On to Tokyo
THE GAME OF MY LIFE - Bill Velasco (The Philippine Star) - January 13, 2020 - 12:00am

The tempo is picking up. With six months left before the Tokyo Olympics, national sports associations and the Philippine Sports Commission are increasing their efforts to get more Filipino athletes qualified for the Games. There are several qualifiers in different sports over the next four months, so our athletes are scrambling to catch the last bus for a shot at Olympic glory and the riches that come with it. Four years of preparation - at least - for a lifetime of security. But the right to be called an Olympian alone is a singular accomplishment.

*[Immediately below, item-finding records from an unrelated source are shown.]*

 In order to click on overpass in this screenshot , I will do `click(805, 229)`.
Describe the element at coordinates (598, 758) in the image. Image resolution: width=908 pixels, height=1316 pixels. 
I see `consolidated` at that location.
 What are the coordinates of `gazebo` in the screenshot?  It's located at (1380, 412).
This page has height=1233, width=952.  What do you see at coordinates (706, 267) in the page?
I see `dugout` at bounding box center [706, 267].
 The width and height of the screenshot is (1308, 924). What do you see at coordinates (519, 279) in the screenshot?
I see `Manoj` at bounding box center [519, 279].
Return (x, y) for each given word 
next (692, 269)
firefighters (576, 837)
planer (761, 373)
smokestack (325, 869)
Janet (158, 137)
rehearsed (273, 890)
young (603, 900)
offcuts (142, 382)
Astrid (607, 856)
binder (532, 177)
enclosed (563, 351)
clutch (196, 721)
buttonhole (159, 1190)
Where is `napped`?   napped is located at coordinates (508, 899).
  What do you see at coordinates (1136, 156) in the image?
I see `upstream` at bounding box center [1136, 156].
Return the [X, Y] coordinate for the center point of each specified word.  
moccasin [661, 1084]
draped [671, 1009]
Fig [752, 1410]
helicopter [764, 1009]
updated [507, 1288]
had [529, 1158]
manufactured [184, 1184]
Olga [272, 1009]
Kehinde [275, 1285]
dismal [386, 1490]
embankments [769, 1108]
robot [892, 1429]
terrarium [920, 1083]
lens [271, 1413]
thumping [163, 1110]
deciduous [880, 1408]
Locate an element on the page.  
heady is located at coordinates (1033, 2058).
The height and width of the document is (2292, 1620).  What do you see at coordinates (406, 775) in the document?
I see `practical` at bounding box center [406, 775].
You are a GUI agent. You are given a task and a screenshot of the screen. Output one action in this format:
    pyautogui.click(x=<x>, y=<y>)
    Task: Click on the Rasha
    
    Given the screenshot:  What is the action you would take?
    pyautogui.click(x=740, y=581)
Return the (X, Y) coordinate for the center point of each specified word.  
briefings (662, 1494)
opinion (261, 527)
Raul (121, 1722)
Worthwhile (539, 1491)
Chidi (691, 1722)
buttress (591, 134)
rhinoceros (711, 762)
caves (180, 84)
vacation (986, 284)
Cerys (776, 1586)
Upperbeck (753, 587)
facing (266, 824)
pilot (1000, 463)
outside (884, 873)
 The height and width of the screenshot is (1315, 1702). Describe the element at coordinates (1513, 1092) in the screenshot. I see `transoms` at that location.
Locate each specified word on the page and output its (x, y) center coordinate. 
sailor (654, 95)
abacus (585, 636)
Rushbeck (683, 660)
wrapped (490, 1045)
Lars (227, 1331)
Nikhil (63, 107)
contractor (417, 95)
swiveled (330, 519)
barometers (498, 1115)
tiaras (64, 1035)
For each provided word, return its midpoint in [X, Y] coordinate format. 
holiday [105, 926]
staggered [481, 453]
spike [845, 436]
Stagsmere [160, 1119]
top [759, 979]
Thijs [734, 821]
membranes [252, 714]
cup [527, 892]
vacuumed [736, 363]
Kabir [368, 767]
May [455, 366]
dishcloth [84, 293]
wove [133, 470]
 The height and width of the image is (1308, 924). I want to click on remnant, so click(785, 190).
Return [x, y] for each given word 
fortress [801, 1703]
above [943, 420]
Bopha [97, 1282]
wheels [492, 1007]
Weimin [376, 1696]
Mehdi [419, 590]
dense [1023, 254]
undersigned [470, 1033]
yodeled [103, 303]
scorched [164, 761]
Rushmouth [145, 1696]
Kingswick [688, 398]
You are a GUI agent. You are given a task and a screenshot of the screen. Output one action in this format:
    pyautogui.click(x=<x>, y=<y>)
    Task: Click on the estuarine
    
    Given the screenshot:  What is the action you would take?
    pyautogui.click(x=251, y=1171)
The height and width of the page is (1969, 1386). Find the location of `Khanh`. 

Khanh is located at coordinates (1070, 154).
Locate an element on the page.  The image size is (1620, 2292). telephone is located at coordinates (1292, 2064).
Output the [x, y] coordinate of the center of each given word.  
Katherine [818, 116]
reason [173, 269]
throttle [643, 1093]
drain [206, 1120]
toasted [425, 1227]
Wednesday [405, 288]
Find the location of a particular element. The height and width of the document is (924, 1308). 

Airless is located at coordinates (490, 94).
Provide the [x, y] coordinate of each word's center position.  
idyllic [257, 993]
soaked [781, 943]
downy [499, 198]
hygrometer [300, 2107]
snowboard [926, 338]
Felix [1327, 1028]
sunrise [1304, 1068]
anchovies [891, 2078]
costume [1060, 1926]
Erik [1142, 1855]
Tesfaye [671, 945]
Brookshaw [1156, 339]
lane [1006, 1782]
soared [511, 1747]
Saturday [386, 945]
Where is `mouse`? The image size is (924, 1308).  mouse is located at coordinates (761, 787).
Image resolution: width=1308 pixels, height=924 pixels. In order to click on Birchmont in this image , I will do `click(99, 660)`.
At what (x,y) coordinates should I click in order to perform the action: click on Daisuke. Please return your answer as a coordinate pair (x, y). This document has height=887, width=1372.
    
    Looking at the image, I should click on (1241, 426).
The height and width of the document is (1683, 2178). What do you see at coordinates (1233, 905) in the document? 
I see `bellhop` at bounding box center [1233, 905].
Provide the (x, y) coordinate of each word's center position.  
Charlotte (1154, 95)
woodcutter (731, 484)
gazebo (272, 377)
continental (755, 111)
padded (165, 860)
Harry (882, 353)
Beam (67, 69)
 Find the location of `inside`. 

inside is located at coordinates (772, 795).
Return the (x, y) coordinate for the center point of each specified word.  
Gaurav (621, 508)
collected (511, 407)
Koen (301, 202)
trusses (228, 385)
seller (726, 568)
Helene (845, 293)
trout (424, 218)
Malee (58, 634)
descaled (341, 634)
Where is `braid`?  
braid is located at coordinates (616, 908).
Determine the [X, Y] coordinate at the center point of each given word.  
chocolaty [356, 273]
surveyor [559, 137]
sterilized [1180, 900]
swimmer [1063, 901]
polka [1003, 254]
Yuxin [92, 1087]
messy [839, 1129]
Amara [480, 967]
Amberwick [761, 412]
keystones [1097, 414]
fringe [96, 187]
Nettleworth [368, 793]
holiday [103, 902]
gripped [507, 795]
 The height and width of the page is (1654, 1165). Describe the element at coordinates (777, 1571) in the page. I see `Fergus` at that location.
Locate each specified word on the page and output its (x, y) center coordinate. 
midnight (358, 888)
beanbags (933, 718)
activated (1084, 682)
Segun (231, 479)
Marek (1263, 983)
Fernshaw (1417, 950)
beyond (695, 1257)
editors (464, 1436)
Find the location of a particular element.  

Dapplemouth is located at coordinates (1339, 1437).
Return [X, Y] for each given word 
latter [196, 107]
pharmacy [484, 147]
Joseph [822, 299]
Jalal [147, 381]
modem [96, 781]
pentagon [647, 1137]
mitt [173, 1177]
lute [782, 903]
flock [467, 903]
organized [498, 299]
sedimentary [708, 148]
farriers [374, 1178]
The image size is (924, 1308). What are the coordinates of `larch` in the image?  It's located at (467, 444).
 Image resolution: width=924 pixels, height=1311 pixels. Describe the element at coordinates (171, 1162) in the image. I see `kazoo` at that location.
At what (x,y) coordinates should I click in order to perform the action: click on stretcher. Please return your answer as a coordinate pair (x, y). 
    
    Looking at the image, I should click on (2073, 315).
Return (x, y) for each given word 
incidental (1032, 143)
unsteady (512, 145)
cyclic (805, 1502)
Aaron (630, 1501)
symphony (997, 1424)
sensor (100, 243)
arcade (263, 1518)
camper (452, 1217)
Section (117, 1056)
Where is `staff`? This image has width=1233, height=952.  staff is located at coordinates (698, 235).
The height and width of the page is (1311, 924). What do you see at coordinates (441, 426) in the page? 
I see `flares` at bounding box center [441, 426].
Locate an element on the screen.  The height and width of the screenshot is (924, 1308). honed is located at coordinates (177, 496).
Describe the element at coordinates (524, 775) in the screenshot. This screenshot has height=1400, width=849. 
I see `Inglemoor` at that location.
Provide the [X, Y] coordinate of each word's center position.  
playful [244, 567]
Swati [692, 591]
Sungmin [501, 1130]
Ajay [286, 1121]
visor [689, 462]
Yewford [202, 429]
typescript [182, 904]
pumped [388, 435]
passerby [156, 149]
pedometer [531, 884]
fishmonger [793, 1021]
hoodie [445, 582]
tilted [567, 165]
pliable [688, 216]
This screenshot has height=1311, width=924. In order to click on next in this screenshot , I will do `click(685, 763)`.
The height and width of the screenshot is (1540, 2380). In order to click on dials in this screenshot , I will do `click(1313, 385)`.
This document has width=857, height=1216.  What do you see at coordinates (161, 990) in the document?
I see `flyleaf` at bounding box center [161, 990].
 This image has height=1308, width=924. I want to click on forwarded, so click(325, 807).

Right now, members of the PSC board are making the rounds of all the athletes’ training sites, to see for themselves how things are going. All the country’s best individual athletes have entire teams behind them, as it should be, but the commission is watching over them in person. This time, even Chairman Butch Ramirez wants to know firsthand how national athletes abroad are doing, something that was taken for granted by past administrations. Now, activating their visitorial and oversight powers, the board members are making sure they know where all the money spent really ends up. After all, the culture of other countries may influence the athletes while they are there.

Of course, the first step is getting there. The process of qualifying alone is daunting, and quickly trims down the field. Hundreds of athletes fan out all over the globe, but only so few break through to the Olympics themselves. In 2007, before the current administration of ABAP took over, only Hary Tañamor qualified for Beijing. That’s how tough it is. As it stands, the Philippines will likely have only a handful of strong qualifiers. Right now, you could count on one hand those who have already made it. That number is not going to rise dramatically. 

Ironically, the Philippines could field a battalion of world champion athletes, albeit in non-Olympic sports. In 1988, bowling was demonstrated at the Seoul Olympics, and Arianne Cerdeña won a gold medal. At least twice, foreign contingents have invited Filipino billiards champions to campaign for cue sports’ inclusion, only to back out after they were repeatedly and resoundingly beaten in exhibitions. Jiu-jitsu would be an almost certain medal for the Philippines in Olympic competition, as would outdoor sports like skateboarding. If pistol shooting were an Olympic event, the country would surely medal. Bodybuilding would be another potential medal winner for Filipino athletes, along with mixed martial arts. There is just an abundance of talent. Unfortunately, it’s outside the Olympic fence.

Be that as it may, there have also been Filipino athletes who have already won Olympic gold medals, unfortunately for the United States. The aptly named Victoria Manalo (aka Vicki Draves) won two gold medals in platform diving in London in 1948. She also coached American divers to at least four more golds in succeeding Games. Her father was Filipino, and she grew up in the San Francisco area, where a park is named after her. We have also heard that American athletes with Filipino heritage have won Olympic gold medals in women’s volleyball and women’s football. So we know it’s possible.

Once you do get to the Olympics, there are still adjustments to the weather, temperature, food, water, accommodations, time difference, and so on. Travel time between venues and athletes’ quarters factors in. Time difference and the need for an interpreter are considerations. Time between heats are also a big deal. You have to be prepared for various contingencies. The luck of the draw is also a major factor. 

The present estimate is that the Philippines will have a delegation of about 15, including coaches. The small number, though, will be the distillation, concentration and summation of all our efforts. Let’s bear in mind also that we have been cheated out of Olympic gold medals at least twice in our history. In 1936 in Berlin, the US was allowed by the German organizers to break the rules in men’s basketball, at the expense of the Philippine Islands. And in 1996, Onyok Velasco was clearly and publicly cheated out of a gold medal in boxing, simply because his opponent Daniel Bojilov was the lone surviving countryman of the head of AIBA.

All things considered, this writer has a good feeling about the Tokyo Olympics.